Islam menempatkan keadilan sosial dan ekonomi sebagai pilar penting dalam pemerintahan. Negara tidak boleh hanya menguntungkan kelompok tertentu, karena setiap harta dan sumber daya adalah amanah Allah.

Allah SWT berfirman:

“Supaya harta itu jangan hanya beredar di antara orang-orang kaya saja di antara kamu.” (QS. Al-Hasyr: 7)

Ayat ini menegaskan bahwa kebijakan ekonomi, termasuk fiskal dan pajak, harus memastikan pemerataan manfaat, bukan hanya memperkuat yang sudah kuat.

Rasulullah ﷺ juga bersabda:

“Pemimpin itu pengurus rakyat, dan ia akan dimintai pertanggungjawaban atas rakyatnya.” (HR. Bukhari dan Muslim)

Dalam prinsip ekonomi Islam, negara wajib mengatur harta dan pajak dengan asas ‘adl (keadilan), bukan keuntungan politik atau golongan.
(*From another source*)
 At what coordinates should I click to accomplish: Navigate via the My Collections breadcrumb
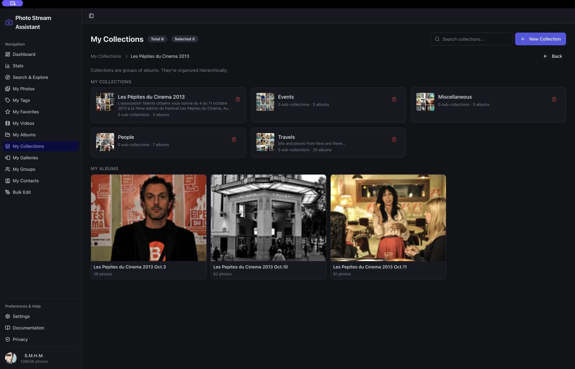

Pajak dan subsidi harus diarahkan untuk mengangkat yang lemah, bukan memanjakan yang kuat.

Solusi: Keadilan Fiskal untuk Semua

Partai X dan prinsip Islam sejalan dalam menyerukan keadilan ekonomi yang inklusif. Beberapa langkah yang disarankan:

  1. Perluas insentif pajak ke pelaku UMKM dan pekerja informal di sektor wisata.
  2. Salurkan subsidi langsung kepada masyarakat kecil agar daya beli meningkat.
  3. Perkuat transparansi anggaran dan laporan manfaat pajak, agar publik tahu siapa yang benar-benar diuntungkan.
  4. Reformasi kebijakan fiskal agar lebih berorientasi pada pengentasan kemiskinan, bukan hanya pertumbuhan angka ekonomi.

Penutup: Keadilan Bukan Pilihan, Tapi Amanah

Kebijakan ekonomi yang adil tidak boleh berhenti pada sektor tertentu. Ketika pemerintah bebaskan pajak karyawan hotel, tapi pedagang kecil tetap berjuang menutup utang harian, maka keadilan belum hadir.

Hidup layak dan perlakuan adil adalah hak setiap warga negara dan dalam pandangan Islam, itu adalah amanah besar yang akan dimintai pertanggungjawaban di akhirat.

“Sesungguhnya Allah menyuruh (kamu) berlaku adil dan berbuat kebajikan…” (QS. An-Nahl: 90)

Semoga para pengambil kebijakan menyadari bahwa keadilan fiskal adalah ibadah sosial, dan setiap kebijakan ekonomi harus berpihak kepada seluruh rakyat, bukan hanya yang bekerja di balik meja ber-AC.